A pair of middle-aged men in bright yellow uniforms patrol a business district near JR Tokyo Station in Chiyoda Ward, watching every pedestrian like hawks. They spot a salaryman carrying a lighted cigarette and spring into action.

The team, assigned by the ward to crack down on public smoking in designated areas, comes across offenders roughly every five minutes. Errant smokers, usually annoyed but nevertheless obedient, are asked to cough up 2,000 yen.

“Thanks to our efforts over the past year and the wide publicity of the ward’s policy, offenders show less sign of surprise and are becoming more compliant in paying the penalty when they are caught,” said Masahiro Yamazaki, 61. The retired police officer has been a street patrol member since April.

Some smokers, especially those who are drunk, curse at patrol workers, he said. Others run away. Occasionally, smokers show their displeasure by throwing cash at the officers.

“But they usually appear to regret their action, perhaps knowing that smoking on streets is a bad habit,” he said.

The local ordinance banning smoking in public spaces marked its first anniversary Wednesday. According to Chiyoda Ward Mayor Masami Ishikawa, it is the first ordinance of its kind, perhaps in the world. Some other municipalities have since followed suit.

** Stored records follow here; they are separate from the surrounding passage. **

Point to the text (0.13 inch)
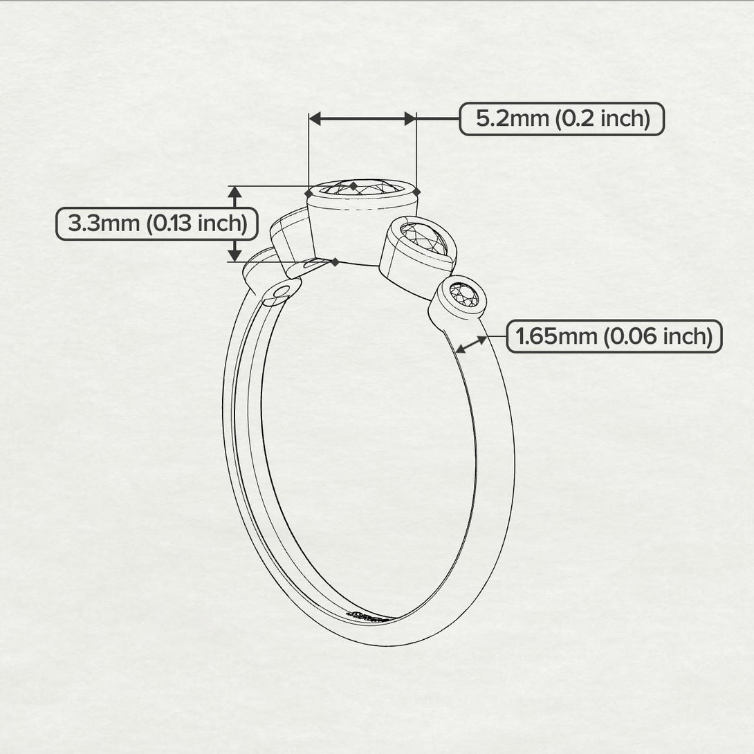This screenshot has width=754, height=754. tap(198, 224)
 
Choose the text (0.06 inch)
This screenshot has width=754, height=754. tap(657, 337)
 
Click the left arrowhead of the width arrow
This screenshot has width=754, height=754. tap(315, 119)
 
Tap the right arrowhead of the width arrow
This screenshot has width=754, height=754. tap(410, 119)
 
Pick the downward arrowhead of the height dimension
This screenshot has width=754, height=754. tap(235, 255)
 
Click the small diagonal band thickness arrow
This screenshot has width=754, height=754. tap(470, 344)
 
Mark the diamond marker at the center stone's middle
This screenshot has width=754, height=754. tap(353, 186)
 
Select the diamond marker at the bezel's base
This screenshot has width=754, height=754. tap(335, 261)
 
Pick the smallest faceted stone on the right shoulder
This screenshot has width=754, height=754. tap(464, 295)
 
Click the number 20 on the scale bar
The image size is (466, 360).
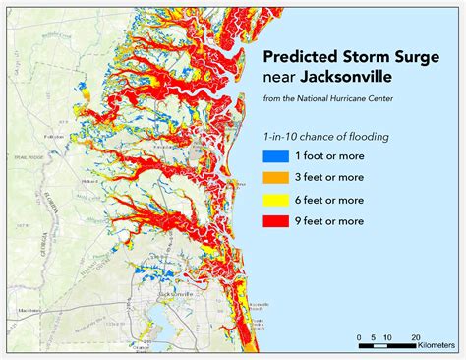pos(415,334)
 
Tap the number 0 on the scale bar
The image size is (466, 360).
pos(359,334)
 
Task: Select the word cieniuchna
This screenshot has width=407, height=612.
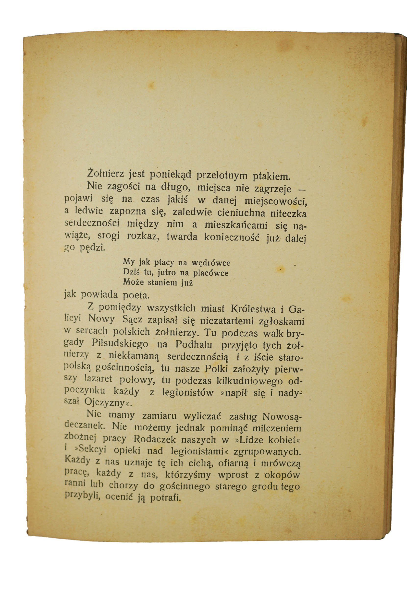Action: tap(241, 213)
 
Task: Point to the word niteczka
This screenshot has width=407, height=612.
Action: tap(288, 214)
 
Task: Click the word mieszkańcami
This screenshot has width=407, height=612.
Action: tap(236, 225)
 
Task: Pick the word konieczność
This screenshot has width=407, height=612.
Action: tap(232, 237)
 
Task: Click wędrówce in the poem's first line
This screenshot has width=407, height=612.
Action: tap(211, 263)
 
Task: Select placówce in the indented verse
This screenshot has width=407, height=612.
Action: tap(210, 273)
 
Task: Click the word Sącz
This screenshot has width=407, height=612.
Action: tap(132, 320)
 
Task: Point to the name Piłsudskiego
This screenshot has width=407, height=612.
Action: tap(120, 344)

The ward started imposing penalties on people smoking in public in November. Since then, 4,935 people have been fined by patrol teams, and 3,570, or 72 percent, actually paid the fines. Offenders have a choice of paying the penalty on the spot or depositing cash into the ward’s designated bank account, ward officials said.

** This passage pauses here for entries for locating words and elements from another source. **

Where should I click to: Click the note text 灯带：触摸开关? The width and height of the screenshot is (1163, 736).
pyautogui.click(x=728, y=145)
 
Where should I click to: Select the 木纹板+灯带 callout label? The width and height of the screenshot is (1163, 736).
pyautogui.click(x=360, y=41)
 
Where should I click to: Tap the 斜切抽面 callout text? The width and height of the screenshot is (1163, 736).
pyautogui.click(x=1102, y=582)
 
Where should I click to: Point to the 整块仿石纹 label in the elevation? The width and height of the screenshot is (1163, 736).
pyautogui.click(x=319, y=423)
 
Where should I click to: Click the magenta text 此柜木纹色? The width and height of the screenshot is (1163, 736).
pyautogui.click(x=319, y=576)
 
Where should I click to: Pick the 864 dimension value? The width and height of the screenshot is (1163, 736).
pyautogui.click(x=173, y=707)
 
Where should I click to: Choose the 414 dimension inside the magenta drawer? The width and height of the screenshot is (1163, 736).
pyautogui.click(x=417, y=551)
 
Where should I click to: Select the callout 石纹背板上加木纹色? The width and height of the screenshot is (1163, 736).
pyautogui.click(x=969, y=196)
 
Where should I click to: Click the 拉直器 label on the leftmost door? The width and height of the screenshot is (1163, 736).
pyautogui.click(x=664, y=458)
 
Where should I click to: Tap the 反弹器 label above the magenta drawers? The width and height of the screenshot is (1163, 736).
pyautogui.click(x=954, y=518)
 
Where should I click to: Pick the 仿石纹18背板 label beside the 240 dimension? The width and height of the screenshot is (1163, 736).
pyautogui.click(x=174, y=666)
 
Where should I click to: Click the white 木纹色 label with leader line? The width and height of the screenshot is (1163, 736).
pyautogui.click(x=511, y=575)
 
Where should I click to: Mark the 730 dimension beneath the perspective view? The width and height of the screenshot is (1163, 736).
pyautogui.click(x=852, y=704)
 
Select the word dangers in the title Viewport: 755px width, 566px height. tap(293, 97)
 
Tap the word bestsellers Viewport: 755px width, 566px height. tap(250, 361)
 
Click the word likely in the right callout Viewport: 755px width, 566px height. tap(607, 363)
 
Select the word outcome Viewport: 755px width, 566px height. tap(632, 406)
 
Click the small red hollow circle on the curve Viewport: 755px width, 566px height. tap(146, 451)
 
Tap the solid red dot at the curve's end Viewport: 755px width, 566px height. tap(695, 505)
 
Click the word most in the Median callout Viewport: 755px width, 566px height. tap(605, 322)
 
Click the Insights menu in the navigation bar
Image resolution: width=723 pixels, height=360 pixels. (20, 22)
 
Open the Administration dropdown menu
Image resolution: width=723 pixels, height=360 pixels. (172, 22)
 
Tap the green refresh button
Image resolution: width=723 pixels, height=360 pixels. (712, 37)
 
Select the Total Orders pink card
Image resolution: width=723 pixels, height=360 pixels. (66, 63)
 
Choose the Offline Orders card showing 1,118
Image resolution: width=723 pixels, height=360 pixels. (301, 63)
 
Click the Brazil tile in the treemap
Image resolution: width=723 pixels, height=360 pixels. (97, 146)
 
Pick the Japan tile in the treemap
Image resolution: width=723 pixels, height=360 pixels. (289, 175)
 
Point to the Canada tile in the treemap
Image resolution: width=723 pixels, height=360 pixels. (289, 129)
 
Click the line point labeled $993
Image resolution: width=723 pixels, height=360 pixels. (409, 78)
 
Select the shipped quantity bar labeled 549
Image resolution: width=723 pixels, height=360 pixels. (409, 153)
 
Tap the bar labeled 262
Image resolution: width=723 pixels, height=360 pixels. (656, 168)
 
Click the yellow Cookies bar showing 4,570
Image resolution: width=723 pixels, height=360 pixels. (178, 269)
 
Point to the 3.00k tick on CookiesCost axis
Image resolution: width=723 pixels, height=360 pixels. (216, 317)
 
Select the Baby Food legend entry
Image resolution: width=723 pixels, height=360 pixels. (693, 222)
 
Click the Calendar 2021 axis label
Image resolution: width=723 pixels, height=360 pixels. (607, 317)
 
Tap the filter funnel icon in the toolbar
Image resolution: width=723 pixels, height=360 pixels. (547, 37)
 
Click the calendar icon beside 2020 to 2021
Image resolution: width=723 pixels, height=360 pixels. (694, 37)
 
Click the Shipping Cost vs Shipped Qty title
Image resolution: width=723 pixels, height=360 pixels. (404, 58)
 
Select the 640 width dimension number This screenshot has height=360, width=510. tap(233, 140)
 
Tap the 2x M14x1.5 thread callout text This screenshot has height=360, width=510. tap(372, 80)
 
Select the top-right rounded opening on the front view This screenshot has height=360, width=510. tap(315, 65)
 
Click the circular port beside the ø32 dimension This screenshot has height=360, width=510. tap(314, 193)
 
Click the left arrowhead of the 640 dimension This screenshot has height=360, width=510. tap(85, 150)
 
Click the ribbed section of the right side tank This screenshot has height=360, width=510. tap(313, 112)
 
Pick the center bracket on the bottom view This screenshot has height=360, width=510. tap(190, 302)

The ward employs 10 retired police officers who take turns patrolling the streets — usually in pairs — from 9 a.m. to 9 p.m.

According to the ward, the number of cigarette butts littering the streets in patrolled areas has fallen by more than 90 percent since the campaign began.

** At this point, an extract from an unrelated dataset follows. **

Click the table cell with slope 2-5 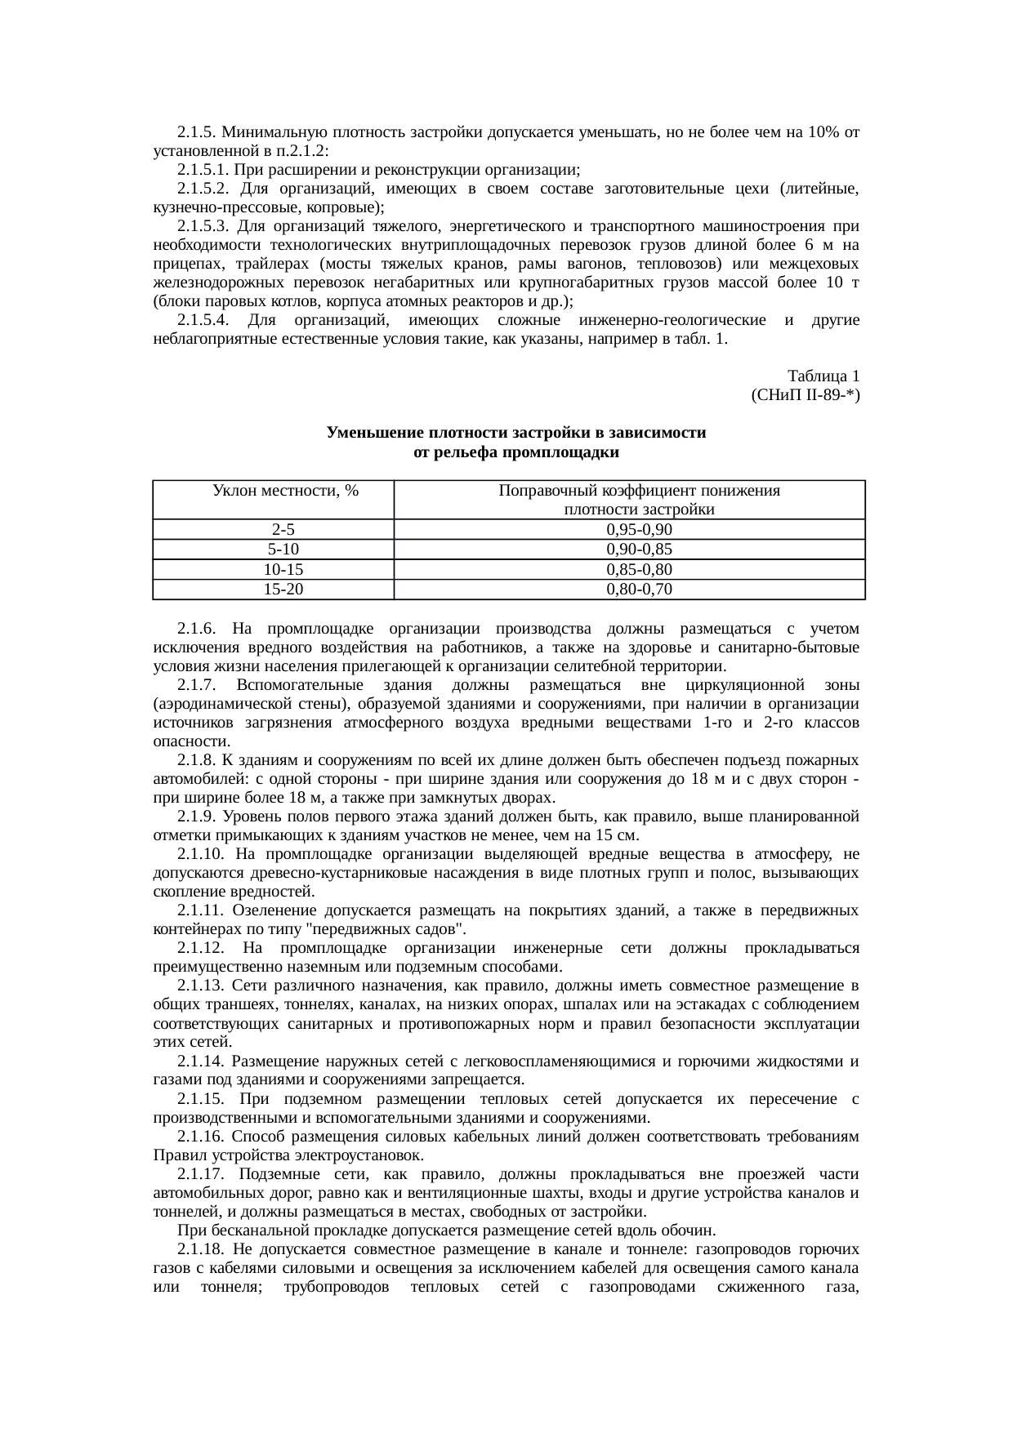[x=272, y=529]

A man in his 30s who was stopped by the patrol team near Tokyo Station complained as he took out his wallet.

“I didn’t know that smoking was banned here,” he said, “and it feels a bit unfair to become one of the unlucky few. But there seems no other way to effectively solve the problem” of street smoking.

The ward unveiled in February 2002 its plan to introduce the ordinance. Since then, it has received nearly 5,000 e-mails, phone calls, faxes and letters from the public, with around 75 percent of them expressing support for the ward’s policy. It has also received inquiries from more than 70 local governments nationwide.

Residents in other areas of the ward soon began calling for a ban on smoking in public areas, so the local government decided to expand the zone. Beginning this month, the business districts around Tokyo Station and two other places have been designated smoke-free.

Public smoking is prohibited in about 39 percent of the ward. The areas around all JR stations, including Tokyo, Akihabara and Yotsuya stations, are included.

The cities of Hiroshima and Fukuoka as well as Ichikawa, Chiba Prefecture, have enacted ordinances to penalize open-air smoking in designated areas. They plan to fine offenders.

Beginning this month, people found smoking in public in Shinagawa Ward, Tokyo, will be fined 1,000 yen. Public smoking is similarly prohibited in Suginami Ward, although fines have not yet been implemented.

“A positive public reaction to Chiyoda’s efforts convinced our mayor to enact a similar ordinance,” said an official of Ichikawa, which enacted an ordinance banning smoking last month. It plans to start fining offenders in April.

“Still, we have a lot to do and must learn from Chiyoda before mapping out specific guidelines on the collection of fines,” he said. The official recently visited Chiyoda Ward to pick up some tips.

Chiyoda Ward Mayor Ishikawa said the ordinance is a financial burden for the ward.

“From a year of experience, I can say it takes a lot of money, a change in the mentality of every worker and devotion by all to continue an all-out effort,” he said.

One-third of the ward’s roughly 1,300 employees are required to participate in the antismoking activities it promotes, such as taking part in weekend patrols on rotating shifts, Ishikawa said.

The ward has spent more than 120 million yen publicizing the ordinance, and the patrol officers cost more than 90,000 yen per day. Since introducing the ban, the ward has collected about 7 million yen in fines, covering only a small portion of the total cost.

But despite the growing antismoking movement in Japan, the mayor, who has smoked more than a pack a day for the past 30 years, said the ward has no intention of banning smoking altogether.

“At least we have enabled nonsmokers to voice opposition” to smoking on the streets, he said, pointing out that the ward has received thousands of letters of gratitude from nonsmokers. “Japan has often been too tolerant toward smoking, and this is a big step.”